Rodrigo de Osona, also Rodrigo de Osona the Elder, (c.1440–c.1518) was a Spanish Renaissance painter.

==Early work==
His initial period of training may have taken place in Ferrara, Padua and Venice. He may have also had a stay in Italy. His works include the altarpiece of Calvary church of San Nicolas de Valencia, signed in 1476 and through which they have been able to attribute other works like the Pietà, now in the Museu de Belles Arts de València, and performed between 1485 and 1490.

==Son==
There has been some confusion between Rodrigo and his son Francisco de Osona. Father and son worked closely together in their workshop in Valencia, therefore works are often attributed to both, although some assumptions are made that Francisco was more open to what was newer styles and forms in Italy.
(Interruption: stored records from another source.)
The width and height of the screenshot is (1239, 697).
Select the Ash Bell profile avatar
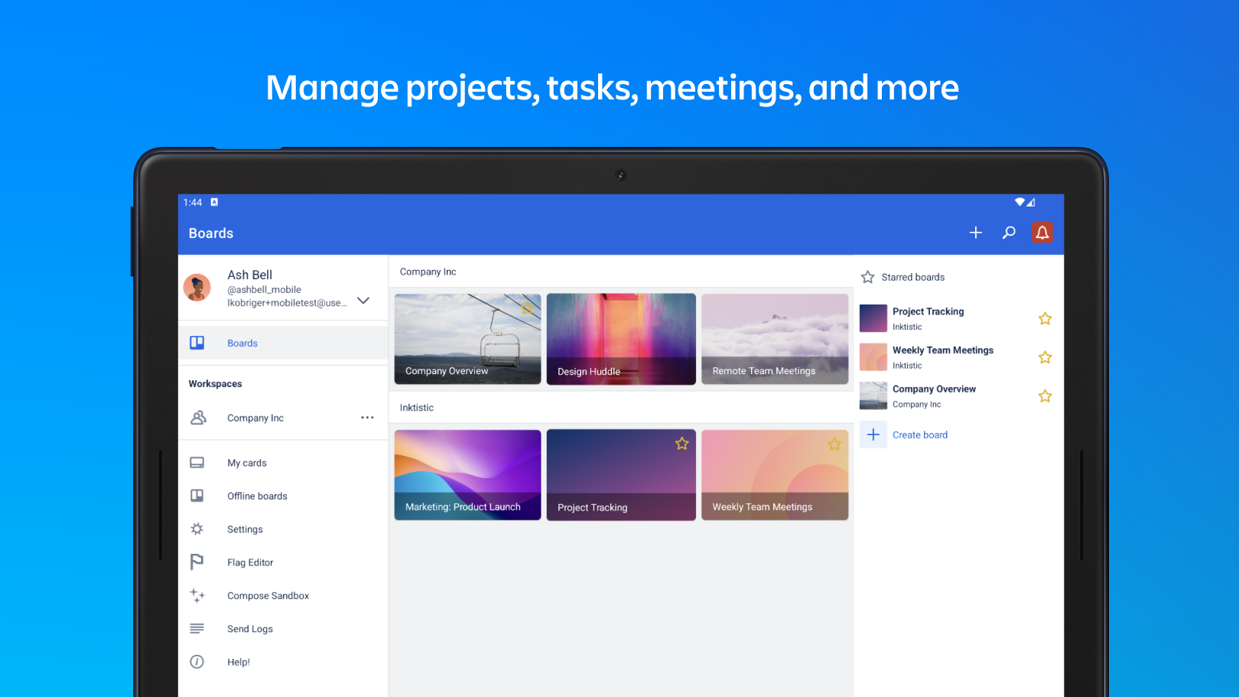point(197,287)
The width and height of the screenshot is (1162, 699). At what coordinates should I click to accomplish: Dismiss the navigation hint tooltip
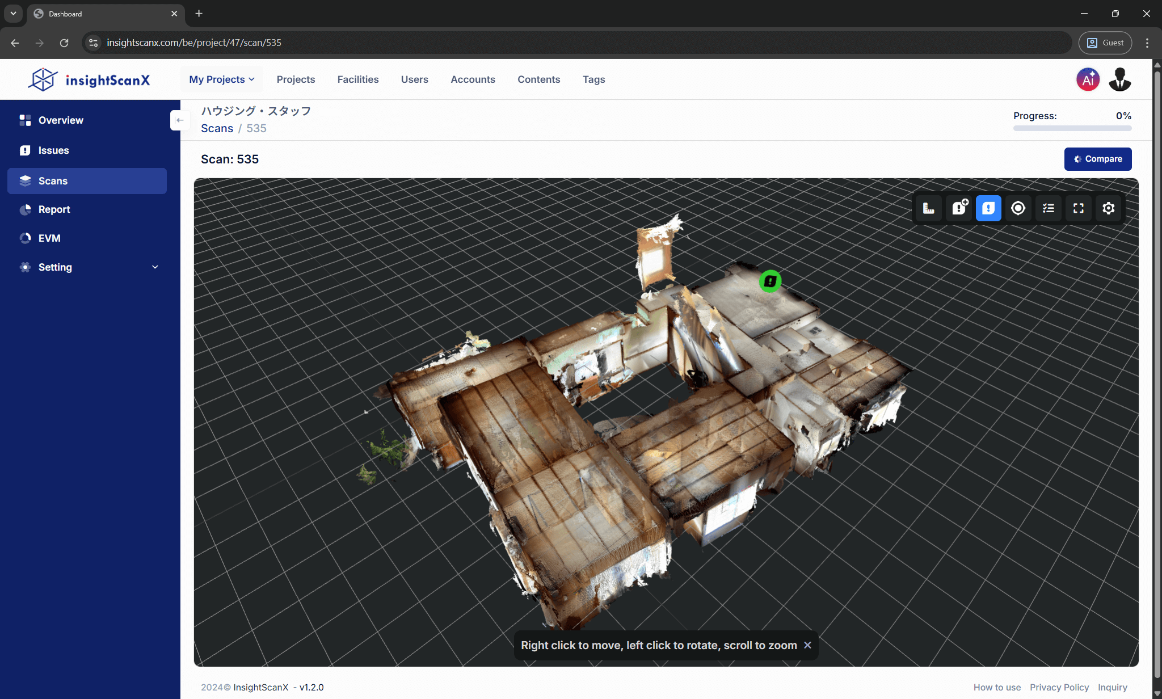(807, 645)
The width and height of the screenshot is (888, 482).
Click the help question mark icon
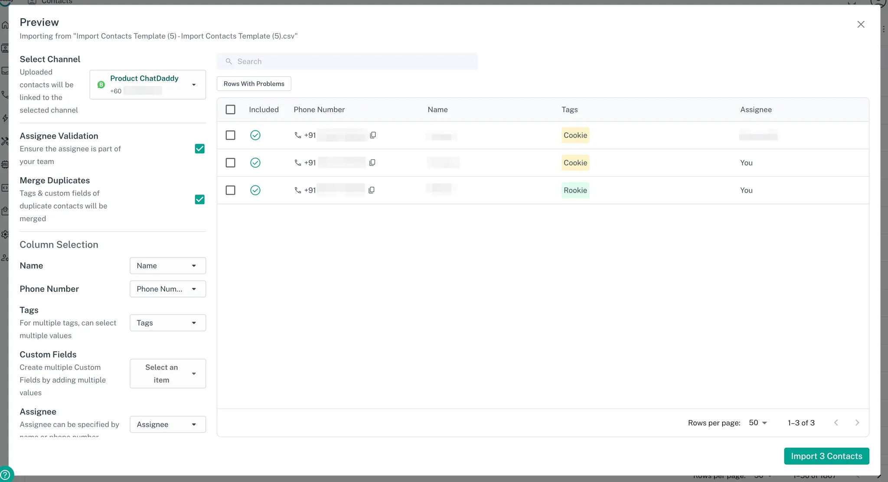(x=5, y=475)
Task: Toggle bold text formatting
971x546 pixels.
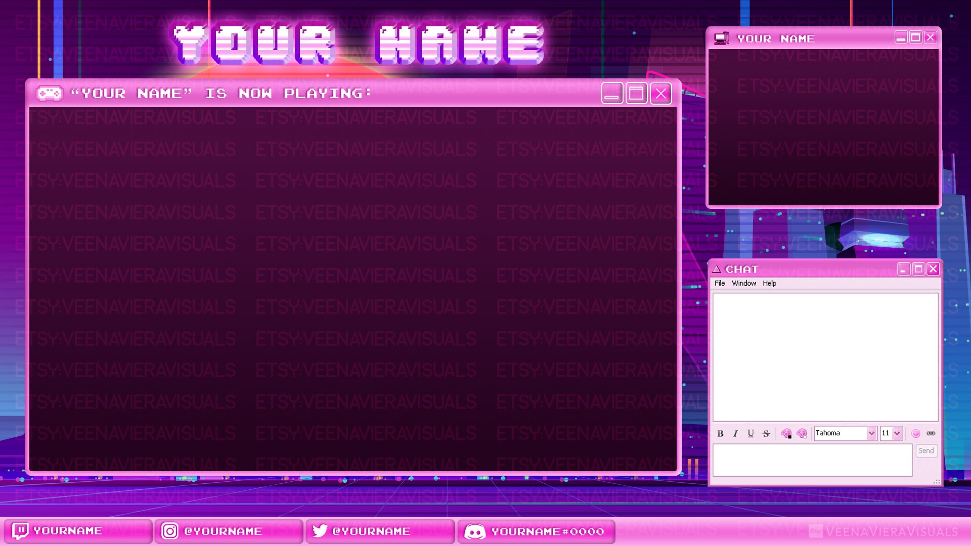Action: [x=720, y=433]
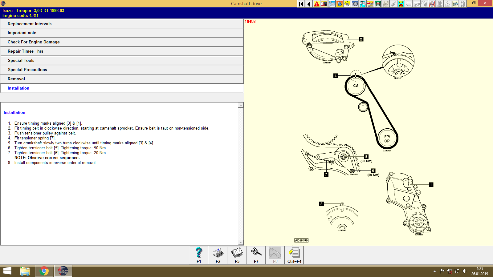Viewport: 493px width, 277px height.
Task: Click the back navigation arrow icon
Action: pyautogui.click(x=308, y=4)
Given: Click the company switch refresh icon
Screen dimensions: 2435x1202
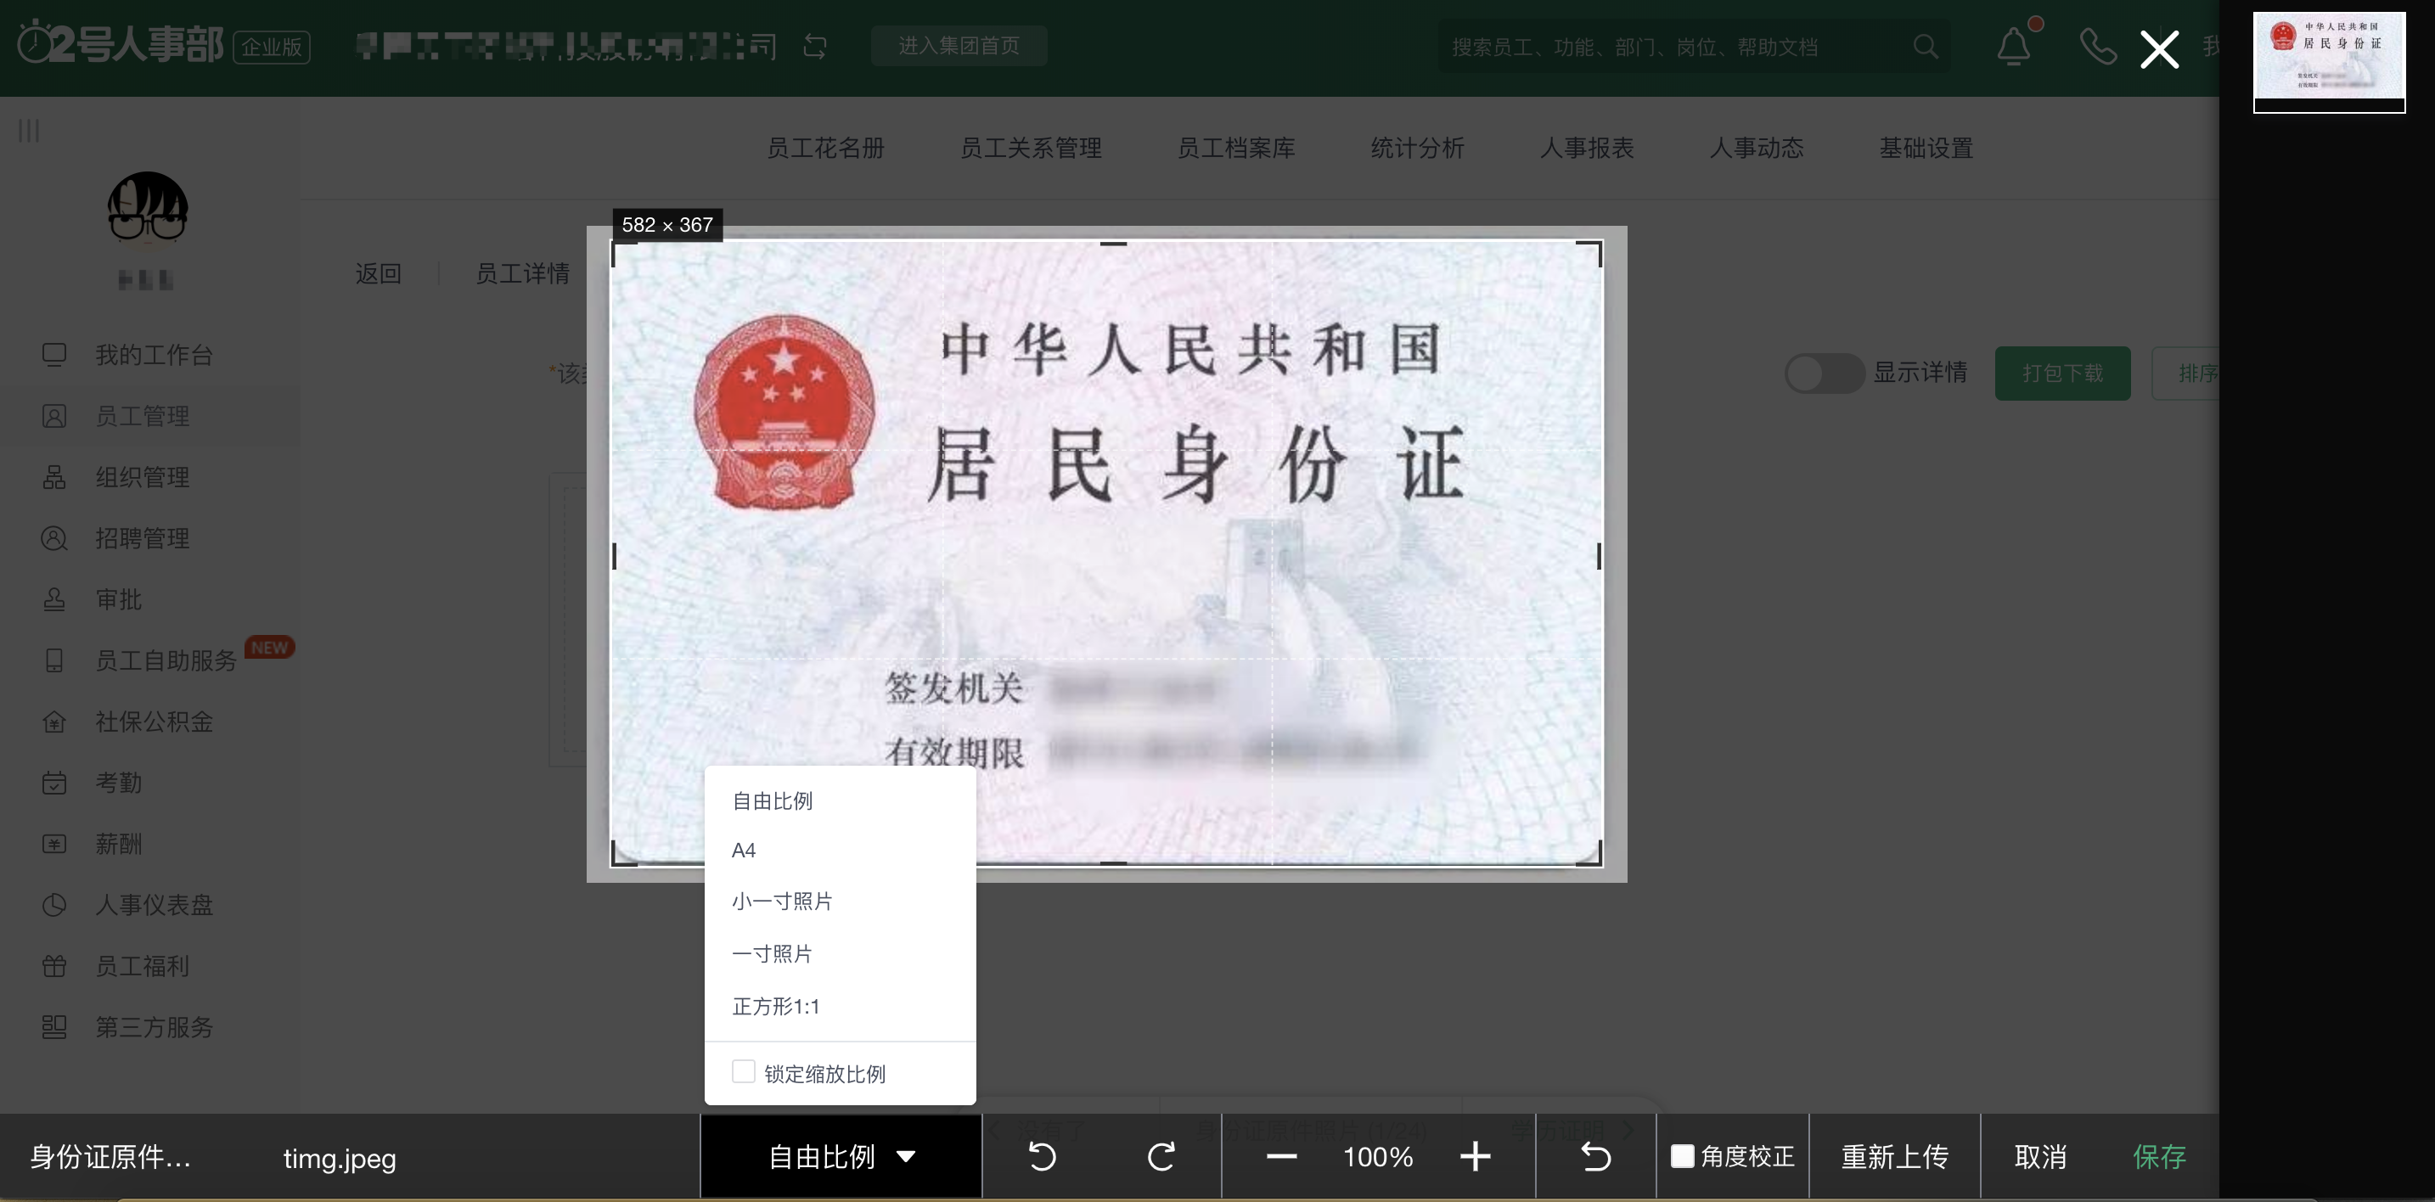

However, while the activity of Rodrigo ended with his death in 1518, Francisco died before him much younger in 1514. The second table of the Epiphany, preserved in London, is signed by "The teacher's son Rodrigo", in which, on the contrary, there seems to have more traditional trend seen in the works of the father.

==Legacy==
With basic art training, Rodrigo is considered one of the initiators of Renaissance forms in Spanish painting, coming to a full sense of quattrocento italiano. However, the Italian influences are colored by the knowledge and apply their own formulas of Flemish painting, such as remote expressiveness of idealization. Aspects of kindness and gentleness cater more devotional type reasons that a streamlined and rigorous view of reality. However, his paintings show a concern for the natural and architectural setting of the scenes and superb mastery of oil painting. The work of the father and son artist team, along with Paolo de San Leocadio, form the basis for Spanish classicism in painting.